■ **Extrait fourni**:
+-------+

Si nous réfléchissons à la signification de cette imagerie – en gardant à l’esprit que les mythes nous disent des vérités psychologiques ou même des vérités spirituelles profondes – nous nous rendons compte que le fait d’être sans pieds, d’être immobile, signifie que nous ne sommes pas libres. L’essence de la liberté est que nous sommes libres de nous déplacer, où et quand nous le voulons. Si, à un moment ou à un autre de notre vie, nous ne pouvons pas bouger, on ne peut pas vraiment dire que nous sommes libres.

Si la vérité et le mensonge peuvent sembler identiques, ils sont comme des jumelles, qui peuvent vraiment être très différentes, comme le suggère le tableau Les jumelles, portraits de Kate et Grace Maud Hoare (1876), de John Everett Millais. Kate (à g.) tient une cravache et sa sœur réservée, un chapeau. Musée Fitzwilliam. (PD-US)

Au niveau religieux, par exemple, le Christ a dit qu’en connaissant la vérité, la vérité nous rendrait libres, et cette idée s’est accompagnée de sa guérison des infirmes physiques – dont certains ne pouvaient même pas se déplacer. En guérissant, et pas seulement en soignant leur corps, il les a libérés. La vérité a cette qualité remarquable : elle nous libère.

En guérissant un paralytique, Jésus a rendu manifeste le principe selon lequel la vérité rend libre. La guérison du paralytique à la piscine de Béthesda, 1643, par Pieter van Lint. Huile sur panneau. Kunsthistorisches Museum (Musée d’Histoire de l’art de Vienne). (Domaine public)

Mais ce n’est pas seulement vrai au niveau spirituel, c’est aussi vrai au niveau politique. Si nous ne pouvons pas nous déplacer, par exemple lors d’un confinement, d’un couvre-feu, d’un embargo et ainsi de suite, nous ne sommes pas libres politiquement. Il ne faut pas se méprendre : il peut y avoir de bonnes raisons de restreindre la liberté dans le cadre d’un confinement, par exemple pour des raisons de santé publique, mais il n’en reste pas moins que cette restriction prive l’individu de sa liberté.

Cette question est donc vraiment importante. D’une certaine manière, ce que je dis, c’est que l’acceptation de Mendacium – le mensonge ou l’erreur – est le précurseur de la perte de liberté. Il n’est pas nécessairement ni immédiatement apparent que nous perdons notre liberté, mais si un nombre suffisant de personnes souscrivent collectivement à Mendacium, alors aussi sûrement que la nuit suit le jour, nos libertés sont érodées et nous devenons esclaves d’idéologies fausses et mensongères.

Règles de Mendacium

Aujourd’hui, nous sommes assaillis de toutes parts par une telle idéologie mensongère, Mendacium, qui menace de saper toutes nos libertés. Pour l’identifier, l’écrivain anglais Theodore Dalrymple en a peut-être saisi l’essence même lorsqu’il a écrit : « Il [Stefan Zweig] aurait vu avec horreur la cacophonie des monomanies – sexuelles, raciales, sociales, égalitaires – qui marque la vie intellectuelle de nos sociétés, chaque monomaniaque exigeant une restriction législative de la liberté des autres au nom d’un soi-disant plus grand bien collectif. »

+-------+

■ **Lignes de données**:
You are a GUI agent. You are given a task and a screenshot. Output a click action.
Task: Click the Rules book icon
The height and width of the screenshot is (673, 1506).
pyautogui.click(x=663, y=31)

+-------+

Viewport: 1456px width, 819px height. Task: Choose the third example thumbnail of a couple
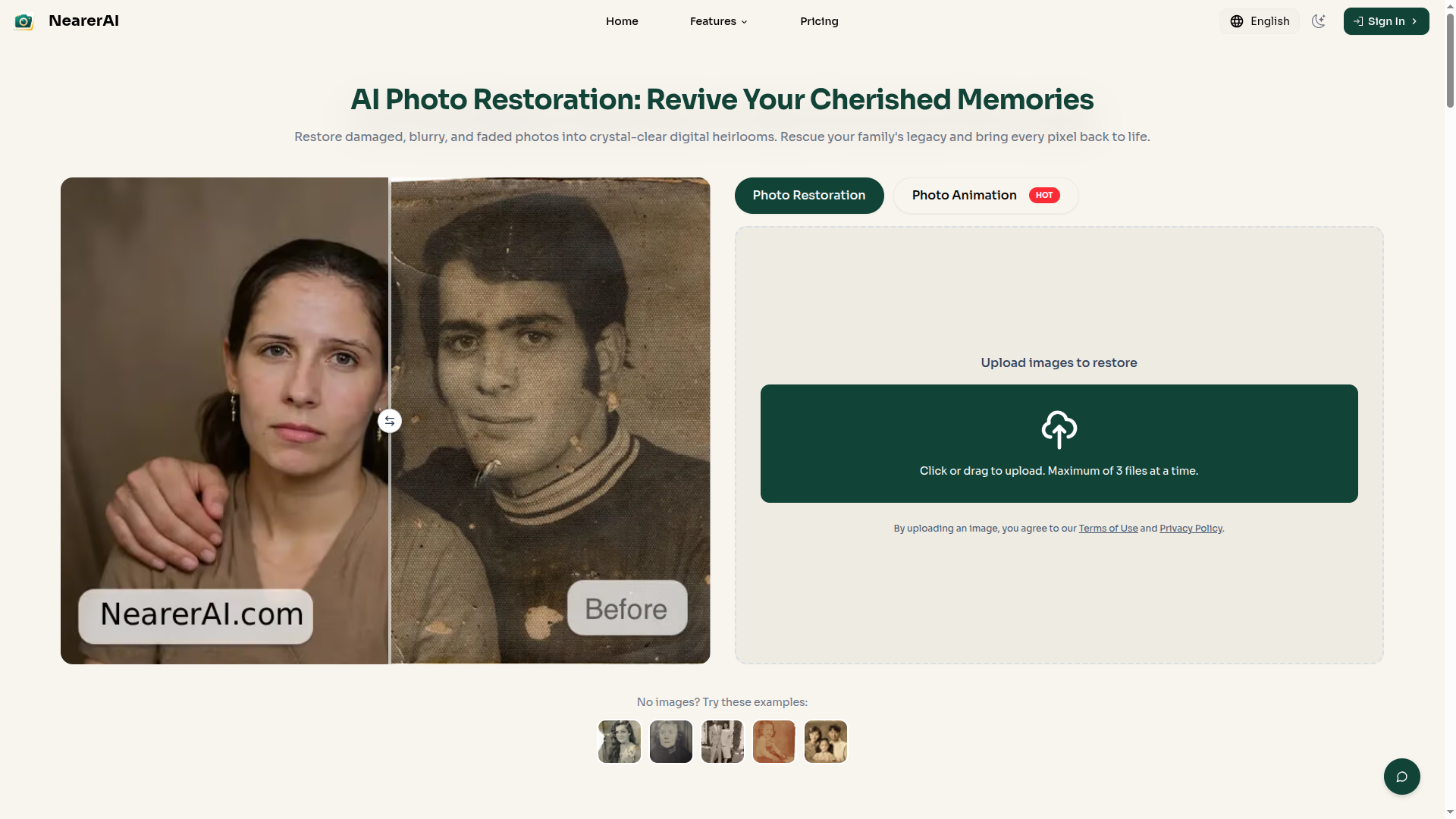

+-------+

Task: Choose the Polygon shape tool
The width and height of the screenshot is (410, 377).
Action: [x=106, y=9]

+-------+

■ **Défis**:
A. D'après l'extrait, en quoi consiste l'essence de la liberté ?
B. Citez le passage de l'extrait qui va de « Si nous réfléchissons » à « Musée Fitzwilliam. (PD-US) », ces deux segments compris.
Appuyez-vous uniquement sur l'extrait, sans tenir compte des lignes de données.

■ **Réponses fournies**:
A. L'essence de la liberté est que nous sommes libres de nous déplacer, où et quand nous le voulons.

B.
Si nous réfléchissons à la signification de cette imagerie – en gardant à l’esprit que les mythes nous disent des vérités psychologiques ou même des vérités spirituelles profondes – nous nous rendons compte que le fait d’être sans pieds, d’être immobile, signifie que nous ne sommes pas libres. L’essence de la liberté est que nous sommes libres de nous déplacer, où et quand nous le voulons. Si, à un moment ou à un autre de notre vie, nous ne pouvons pas bouger, on ne peut pas vraiment dire que nous sommes libres.

Si la vérité et le mensonge peuvent sembler identiques, ils sont comme des jumelles, qui peuvent vraiment être très différentes, comme le suggère le tableau Les jumelles, portraits de Kate et Grace Maud Hoare (1876), de John Everett Millais. Kate (à g.) tient une cravache et sa sœur réservée, un chapeau. Musée Fitzwilliam. (PD-US)